Flavonoids are ubiquitous polyphenolic metabolites in plants that have diverse beneficial biochemical and antioxidant effects [1]. Their dietary intake is quite high, compared to other dietary antioxidants like vitamins C and E. The flavonoids have aroused considerable interest recently because of their potential beneficial effects on human health. They have been principally reported to have antioxidant activities [2]. Antioxidants are compounds that interact with harmful molecules in the body and may enhance the body's defence mechanisms against diseases like cancer and coronary heart disease [3]. Among potentially dangerous molecules, reactive oxygen species (ROSs) including oxygen ions, free radicals and peroxide are the main causes of many pathologies. They and are generally very small molecules. Their reactivity is due to the presence of unpaired valence shell electrons. ROSs are formed as a natural byproduct of the normal metabolism of oxygen and have important roles in cell signaling. However, during times of environmental stress ROS levels can increase dramatically, which can result in significant damage to cell structures.

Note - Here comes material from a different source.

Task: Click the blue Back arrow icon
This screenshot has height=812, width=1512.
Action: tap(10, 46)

The ROS scavenging activity of the flavonoids is imputable to the hydroxyl groups in the molecules. It has been observed that 2',3',4' hydroxyl substitution on the B ring plays a crucial role in radical scavenger activity in the DPPH radical assay and in the inhibitory effect on peroxydation of tissue lipids [4].

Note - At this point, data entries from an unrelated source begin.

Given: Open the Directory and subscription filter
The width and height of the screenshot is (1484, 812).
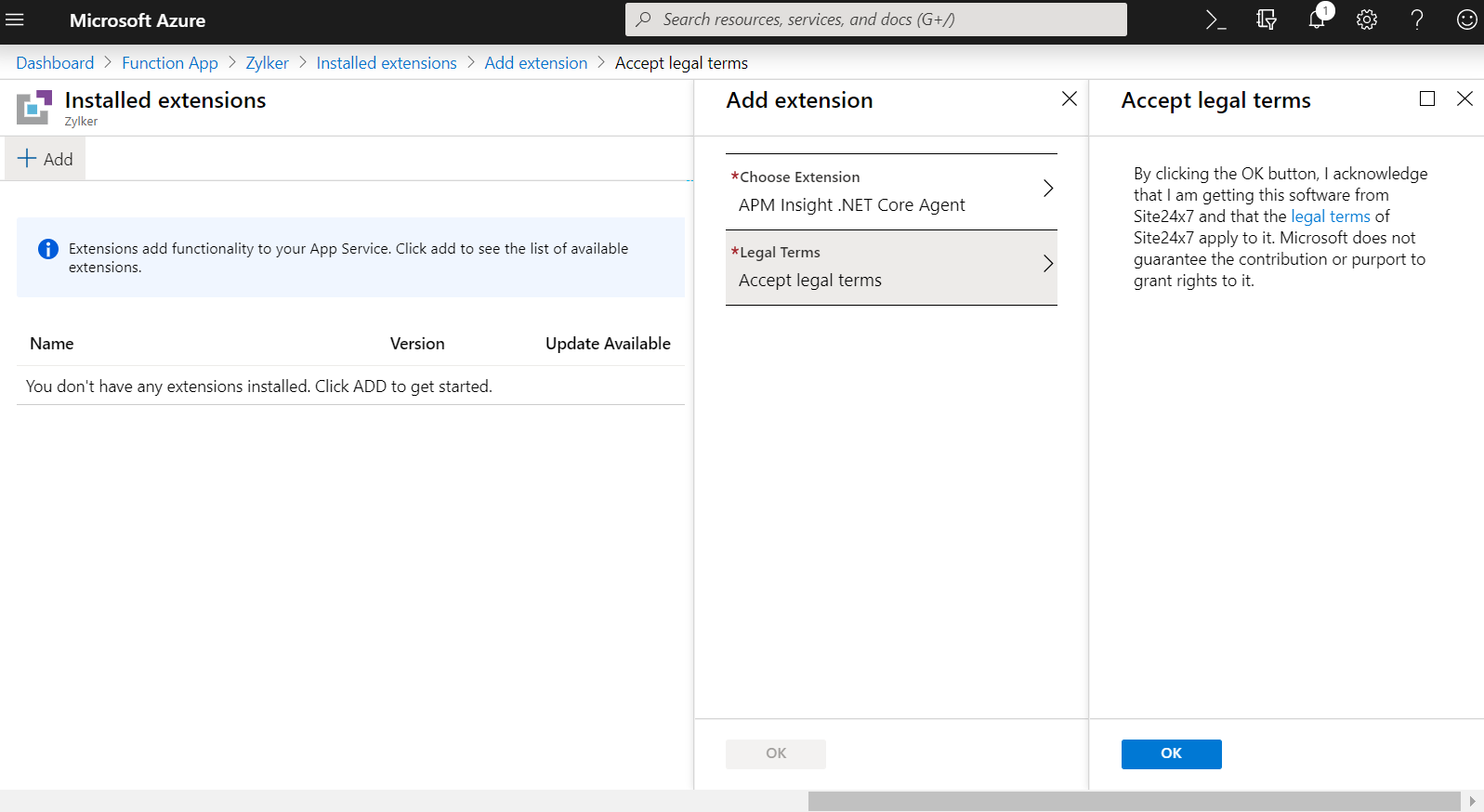Looking at the screenshot, I should coord(1266,20).
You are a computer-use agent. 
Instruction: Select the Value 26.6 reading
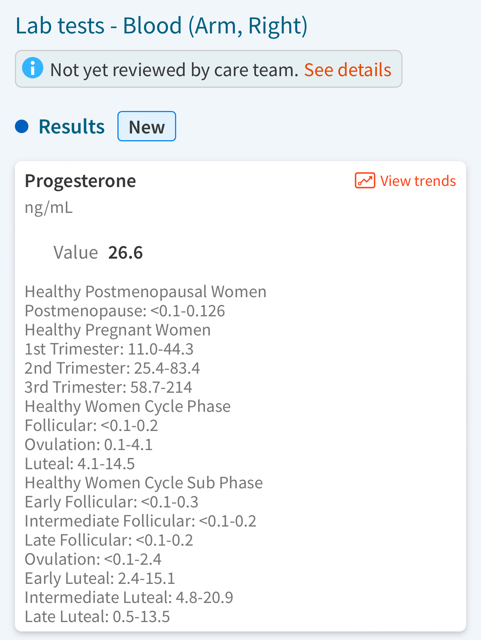[98, 253]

Melilotus spp. contain mainly aromatic compounds and many flavonoids have been isolated and characterized from plants belonging to this genus. Recently we have reported the isolation of new metabolites from plants having a strong antioxidant and radical scavenging activities [5,6]. In this study, one new and six known flavone glycosides were isolated from Melilotus neapolitana and the radical scavenging and antioxidant activities of these compounds were evaluated.

Results and Discussion

A new flavonoid glycoside, identified as 7-O-β-D-glucopyranosyloxy-4',5-dihydroxy-3-[O-α-L-rhamnopyranosyl-(1→6)-3-O-β-D-glucopyranosyloxy]flavone (1) was isolated, along with six known flavone glycosides, from the whole plant extract of M. neapolitana Ten. The known flavones were identified as kaempferol-3-O-rutinoside (2) [7], kaempferol-3-O-glucoside (3) [7], rutin (4) [8], quercetin-3-O-glucoside (5) [8], isorhamnetin-3-O-rutinoside (6) [9], and isorhamnetin-3-O-glucoside (7) [9], respectively (Figure 1). All the compounds were identified on the basis of their spectroscopic features obtained, mainly, by 1D and 2D NMR and mass spectroscopic techniques. The structures of known compounds were confirmed by comparison to literature data.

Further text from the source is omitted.